Le tavernier, dont la légende n’a pas conservé le nom, avait une fille appelée Colombette, douce, sage et modeste comme son homonyme. La renommée de la maison n’était pas grande. A peine quelques malandrins y allaient par ci par là essayer de boire sans bourse délier. Le guet venait souvent mettre le holà, et conduisait au Châtelet, méditer sur l’utilité des angelots, les truands désargentés.

Or, il advint qu’un jour de Pentecôte, Colombette alla ouïr la grand’messe à Notre-Dame, et, chose singulière, quand, après le Veni Creator, commença la cérémonie des oiseaux, une pauvre colombe toute blanche, effrayée de voir une si grande foule, vint, tête baissée, se cacher dans la capeline de la jeune fille, comme si elle eût compris que là elle aurait un nid sûr et serait bien protégée. C’était une sœur qui venait demander protection à sa sœur ; aussi Colombette se garda bien de la repousser. Comme le populaire croyait que ces oiseaux venaient du ciel, que c’était Dieu qui les envoyait, on regarda cette préférence pour la fille du tavernier comme un fait extraordinaire ; on la crut prédestinée.

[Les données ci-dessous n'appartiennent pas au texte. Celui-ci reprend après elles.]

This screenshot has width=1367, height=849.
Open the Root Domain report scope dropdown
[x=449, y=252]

téléchargement (8)La jeune fille emporta la colombe à la maison paternelle et en eut un soin extrême. L’événement, raconté et commenté par les commères de la Cité, attira beaucoup de monde. La maison prit pour enseigne : A la Descente du Saint-Esprit et prospéra presque miraculeusement. Colombette ne manqua pas d’épouseurs, choisit bien, et fonda une bonne maison, qui continua de génération en génération.

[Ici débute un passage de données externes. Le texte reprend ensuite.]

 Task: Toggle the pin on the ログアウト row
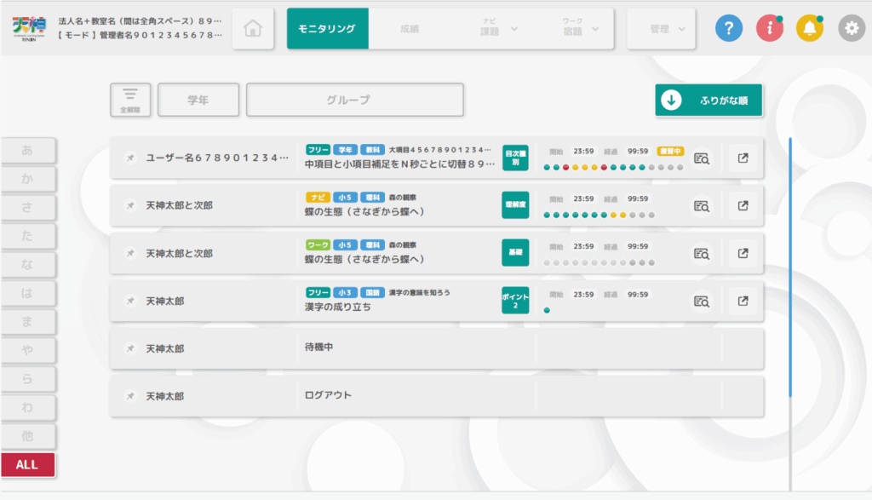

Par un grossier jeu de mots, on multiplia cette enseigne en disant que c’était à la descente de l’esprit de vin, de l’esprit pur de tout mélange. Plusieurs fois on essaya de former la corporation des marchands de vin et liqueurs, mais ils ne surent jamais se tenir en association ; l’esprit de corps leur a manqué. C’est le seul état important qui ne figure pas dans la liste des corps de métiers au Moyen Age, où l’on voit cependant la corporation des tonneliers. Le Pont Marchand ou Pont-aux-Oiseaux, fut détruit par un incendie en octobre 1621, en même temps que le Pont-au-Change. Le premier ne fut pas reconstruit.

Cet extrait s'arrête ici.